▶ [AIM OF THE TASK]:
Please answer these questions about the text below on WSFED proxy setup and UPN suffixes:
(a) What does the text say must be set on the proxy for WSFED to work correctly?
(b) According to the text, what two parts make up a UPN?
(c) What must users authenticate with when they sign in to services directly with office 365 (WSFed active profile)?

== SELECTED TEXT

For WSFED to work correctly behind a proxy, we need to set the host header on the proxy. Here is my NginX site configuration:

 

location / {
    proxy_set_header X-Forwarded-Server $host;
    proxy_set_header X-Forwarded-For $proxy_add_x_forwarded_for;
    proxy_set_header X-Forwarded-Host $host:$server_port;
    proxy_set_header X-Forwarded-Proto $scheme;
    proxy_set_header Host $host;
    proxy_pass https://login.test365corp.o365.forgepoc.com:8443;
    proxy_redirect default;
}
In the apache web server, you can achieve the same thing by setting the proxy_pass, proxy_pass reverse and ProxyPreserveHost directives.
<VirtualHost *:443>
    ServerName login.test365.forgepoc.com:443
 ProxyRequests off
 ProxyPass / https://login.test365corp.test365.forgepoc.com:8443/
 ProxyPassReverse / https://login.test365corp.test365.forgepoc.com:8443/
 ProxyPreserveHost On

    ...

</VirtualHost>

Configuring Active Directory UPN suffixes – optional, but recommended

If you have an existing Active Directory domain then it is likely that this will be configured already and you can skip this section. However, if you’ve set up an AD domain to do some basic tests and integration work, then read on.

Let’s say I make a user in active directory for Charlie Brown. I use the wizard in Active Directory users and computers and give him first name Charlie, last name Brown, username charlie.brown. Charlie will then be able to put in any of the following into the username prompt when logging on to a domain joined machine:

  • samAccountName: charlie.brown
  • cn: charlie brown
  • dn: CN=charlie brown,OU=user accounts,OU=test365corp,DC=test365corp,DC=o365,DC=forgepoc,DC=com
  • UPN: charlie.brown@test365corp.test365.forgepoc.com

Active Directory has a concept of user principal names (UPN) – a means of allowing a user account to be referenced by an email address style username that can have a different domain part to the DNS domain of the active directory domain. A UPN consists of the samAccountName and a DNS domain specified by an administrator.

Now let’s say mike wants to log on to his laptop with his email address, charlie.brown@test365.forgepoc.com. To do that, the Windows sysadmin needs to define an additional UPN suffix in the domain.

In office 365, if users authenticate to services directly with office 365 (WSFed active profile) then the user has to authenticate with their UPN. Therefore it makes sense to set the user’s active directory UPN to be the same as their office 365 UPN, which would normally be their email address. That way, users only need to remember one username.

====
== DATA PROVIDED

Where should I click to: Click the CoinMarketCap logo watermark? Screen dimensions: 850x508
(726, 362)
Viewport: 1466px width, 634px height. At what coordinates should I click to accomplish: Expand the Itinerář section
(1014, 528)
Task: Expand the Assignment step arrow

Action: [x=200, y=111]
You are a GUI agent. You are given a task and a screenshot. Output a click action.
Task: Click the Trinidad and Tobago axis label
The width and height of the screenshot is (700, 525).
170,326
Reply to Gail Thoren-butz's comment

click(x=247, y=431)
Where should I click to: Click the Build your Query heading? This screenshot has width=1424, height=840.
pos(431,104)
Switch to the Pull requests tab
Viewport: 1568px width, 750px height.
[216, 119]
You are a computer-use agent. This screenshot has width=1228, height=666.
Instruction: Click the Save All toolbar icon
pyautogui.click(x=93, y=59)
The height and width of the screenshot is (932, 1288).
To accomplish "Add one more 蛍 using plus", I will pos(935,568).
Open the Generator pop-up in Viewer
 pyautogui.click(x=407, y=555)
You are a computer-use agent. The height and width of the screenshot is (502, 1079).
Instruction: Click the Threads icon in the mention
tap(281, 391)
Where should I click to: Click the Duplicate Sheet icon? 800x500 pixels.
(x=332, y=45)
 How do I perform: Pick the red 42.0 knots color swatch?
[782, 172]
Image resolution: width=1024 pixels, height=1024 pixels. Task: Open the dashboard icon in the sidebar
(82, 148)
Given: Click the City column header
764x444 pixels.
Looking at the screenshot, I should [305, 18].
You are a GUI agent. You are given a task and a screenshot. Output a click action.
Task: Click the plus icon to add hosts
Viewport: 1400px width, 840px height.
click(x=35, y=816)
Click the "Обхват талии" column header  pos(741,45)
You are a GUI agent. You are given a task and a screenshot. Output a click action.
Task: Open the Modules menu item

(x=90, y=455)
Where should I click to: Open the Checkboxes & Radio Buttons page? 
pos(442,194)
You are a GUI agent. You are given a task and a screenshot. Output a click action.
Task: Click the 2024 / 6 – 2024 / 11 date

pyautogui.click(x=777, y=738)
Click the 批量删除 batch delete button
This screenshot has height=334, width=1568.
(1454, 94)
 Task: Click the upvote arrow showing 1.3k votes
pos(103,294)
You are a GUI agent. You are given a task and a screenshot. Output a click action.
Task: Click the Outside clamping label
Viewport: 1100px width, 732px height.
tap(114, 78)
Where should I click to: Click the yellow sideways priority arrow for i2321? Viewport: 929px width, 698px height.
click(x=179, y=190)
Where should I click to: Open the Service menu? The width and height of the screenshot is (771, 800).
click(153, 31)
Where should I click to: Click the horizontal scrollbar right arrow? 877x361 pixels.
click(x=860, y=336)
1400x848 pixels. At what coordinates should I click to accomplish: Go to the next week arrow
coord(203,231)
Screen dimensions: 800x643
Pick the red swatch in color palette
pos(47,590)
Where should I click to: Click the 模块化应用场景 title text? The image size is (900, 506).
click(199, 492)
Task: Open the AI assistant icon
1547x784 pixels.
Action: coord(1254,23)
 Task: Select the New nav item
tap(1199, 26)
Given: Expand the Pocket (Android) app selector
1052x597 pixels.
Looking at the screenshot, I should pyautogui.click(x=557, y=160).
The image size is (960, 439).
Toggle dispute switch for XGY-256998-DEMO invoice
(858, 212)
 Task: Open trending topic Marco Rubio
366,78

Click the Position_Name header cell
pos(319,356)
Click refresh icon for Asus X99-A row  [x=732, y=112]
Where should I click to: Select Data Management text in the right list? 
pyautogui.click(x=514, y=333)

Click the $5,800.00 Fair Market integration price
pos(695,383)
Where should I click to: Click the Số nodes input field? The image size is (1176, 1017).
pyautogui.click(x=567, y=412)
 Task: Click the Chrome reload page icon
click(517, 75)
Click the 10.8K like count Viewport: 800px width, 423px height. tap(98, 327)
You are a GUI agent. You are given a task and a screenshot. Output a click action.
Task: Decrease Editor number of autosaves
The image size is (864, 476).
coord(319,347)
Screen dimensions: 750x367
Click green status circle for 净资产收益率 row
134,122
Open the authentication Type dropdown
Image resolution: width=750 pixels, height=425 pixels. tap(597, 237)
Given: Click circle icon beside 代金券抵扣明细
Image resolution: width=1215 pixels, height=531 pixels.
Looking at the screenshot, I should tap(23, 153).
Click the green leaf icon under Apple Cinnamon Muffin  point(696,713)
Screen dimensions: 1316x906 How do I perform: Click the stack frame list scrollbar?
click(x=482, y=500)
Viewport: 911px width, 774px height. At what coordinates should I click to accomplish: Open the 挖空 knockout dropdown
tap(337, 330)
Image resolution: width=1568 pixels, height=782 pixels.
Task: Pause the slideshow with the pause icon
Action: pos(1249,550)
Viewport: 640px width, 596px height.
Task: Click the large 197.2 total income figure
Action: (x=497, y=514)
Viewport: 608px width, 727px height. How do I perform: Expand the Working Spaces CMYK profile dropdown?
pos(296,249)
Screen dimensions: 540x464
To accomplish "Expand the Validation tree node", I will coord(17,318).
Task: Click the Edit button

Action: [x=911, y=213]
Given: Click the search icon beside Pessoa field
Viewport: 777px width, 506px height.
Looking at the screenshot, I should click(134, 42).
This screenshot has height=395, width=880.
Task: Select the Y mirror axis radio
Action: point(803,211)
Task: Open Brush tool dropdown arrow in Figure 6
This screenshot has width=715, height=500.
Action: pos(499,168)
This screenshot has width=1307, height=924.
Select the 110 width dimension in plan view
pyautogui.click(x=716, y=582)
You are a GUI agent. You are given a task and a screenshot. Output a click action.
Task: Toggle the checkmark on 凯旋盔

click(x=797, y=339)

====

▶ [RESPONSE FOR THIS EXERCISE]:
(a) The host header.
(b) The samAccountName and a DNS domain specified by an administrator.
(c) Their UPN.